**DATA UNDER STUDY:**
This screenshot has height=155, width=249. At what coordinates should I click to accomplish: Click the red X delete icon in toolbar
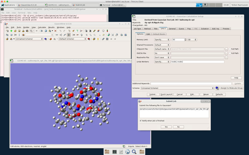(55, 31)
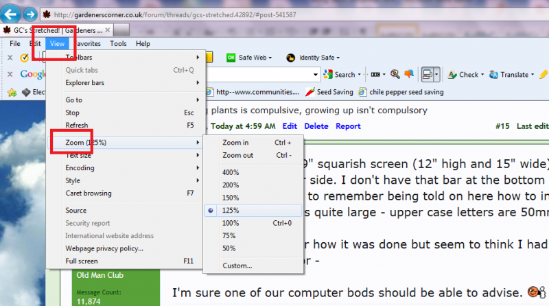The height and width of the screenshot is (306, 549).
Task: Click the Report link on the post
Action: (348, 126)
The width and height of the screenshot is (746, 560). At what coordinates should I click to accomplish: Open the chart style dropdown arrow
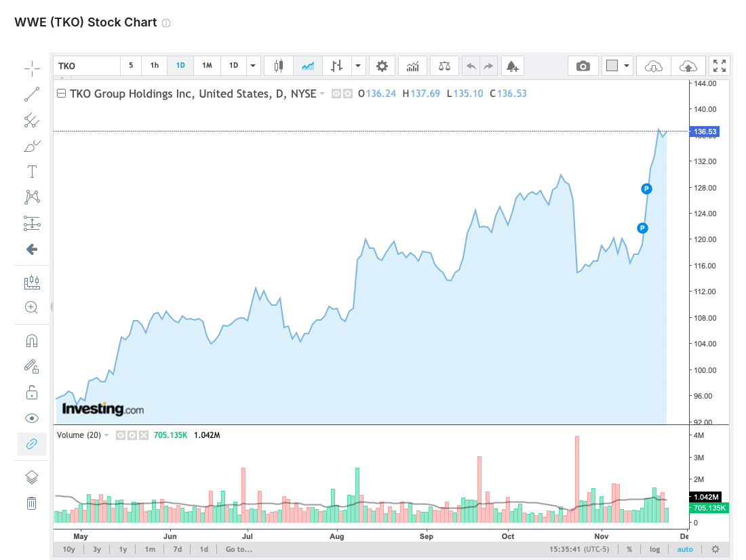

**TRY IT:** Pictures stay out; the entries above are to be output exactly as given.

**SOLUTION TO THIS PROBLEM:**
This screenshot has height=155, width=249. At what coordinates should I click to accomplish: Click the red X delete icon in toolbar
(55, 31)
The height and width of the screenshot is (306, 549).
Task: Click the Report link on the post
Action: (348, 126)
The width and height of the screenshot is (746, 560). At what coordinates should I click to accomplish: Open the chart style dropdown arrow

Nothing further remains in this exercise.